Oh super - nice. I am definitely going to take a look (at both) :D

On Tue, Apr 28, 2026 at 9:55 AM Tzu-ping Chung via dev <
[email protected]> wrote:

> Hi all,
>
> I’ve merged the ADRs and the previous LC message (in the other thread)
> into a document formatted as an AIP:
>
> AIP-108 Java Task SDK and the Language Coordinator Layer - Airflow -
> Apache Software Foundation <https://cwiki.apache.org/confluence/x/pY4mGQ>
> cwiki.apache.org <https://cwiki.apache.org/confluence/x/pY4mGQ>
> [image: favicon.ico] <https://cwiki.apache.org/confluence/x/pY4mGQ>
> <https://cwiki.apache.org/confluence/x/pY4mGQ>
>
>
> Various sections are taken mostly directly from the other documents, so
> you can probably glance over them if you’ve already read them. If you
> haven’t, the AIP document would be a good place to start since it removes
> some more detailed descriptions and focuses on the high level interfaces.
> More details are still available in the ADR documents included in the PRs
> Jason opened.
>
> TP
>
>
> On 28 Apr 2026, at 11:12, Zhe-You(Jason) Liu <[email protected]> wrote:
>
> Hi Jens,
>
> The ADRs are now available here [1] , hope that helps clarify some of your
> concerns.
>
> As I understood Java is static compiled JAR files, no on-the-fly compile
>
> from Java source tree (correct?)
>
> That's correct -- the user will compile themselves and set the `[java]
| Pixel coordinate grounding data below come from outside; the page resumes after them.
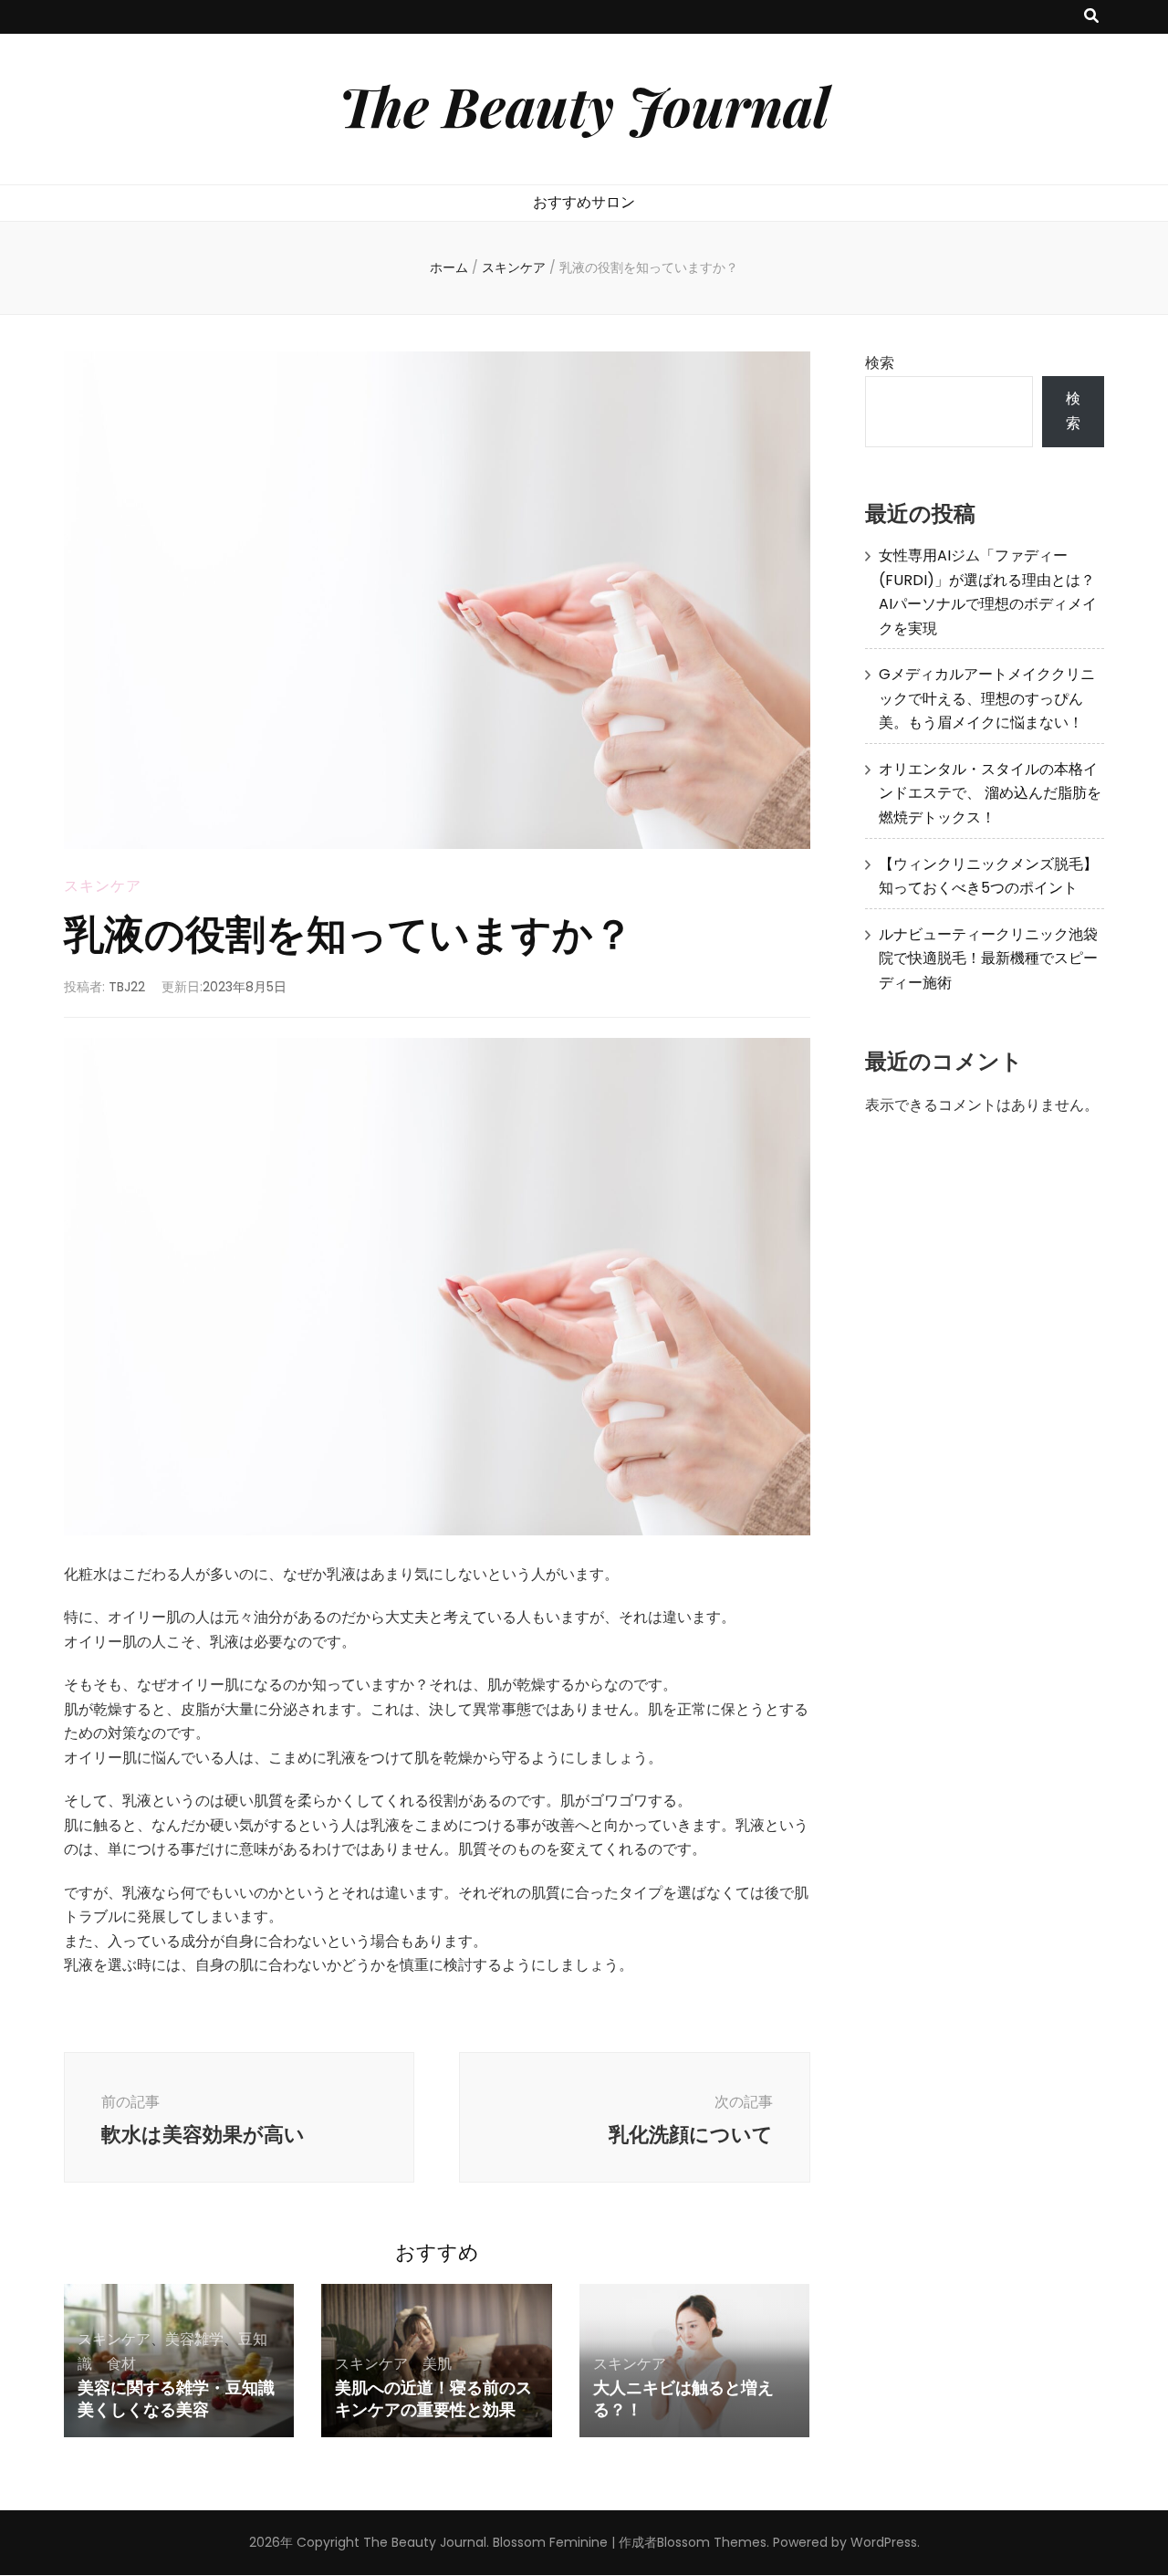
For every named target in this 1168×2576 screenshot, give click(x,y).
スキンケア (102, 885)
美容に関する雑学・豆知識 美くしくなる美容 (176, 2398)
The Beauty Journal (584, 104)
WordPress (883, 2542)
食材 (121, 2363)
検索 (879, 362)
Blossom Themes (711, 2542)
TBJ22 (127, 987)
> bundles_folder` config to point to the directory of those JAR files.
>
> so actually the Dag parsing concept then is quite "static" and once
>
> generated actually no need to re-parse the Dag in Java mode?
>
> Still if static JAR deployed how does the deploy lifecacly look like?
>
> Would you need to restart with new deploy the Dag Parsr and respective
> workers?
>
> The lifecycle for dag-parsing will be the same as how the current
> `DagFileProcessorProcess` acts. The coordinator comes into play before we
> start the actual parse file entrypoint [2]. Regardless of what language the
> parse file subprocess is implemented in, as long as it returns a valid
> serialized Dag JSON in msgpack over IPC, the behavior will remain the same.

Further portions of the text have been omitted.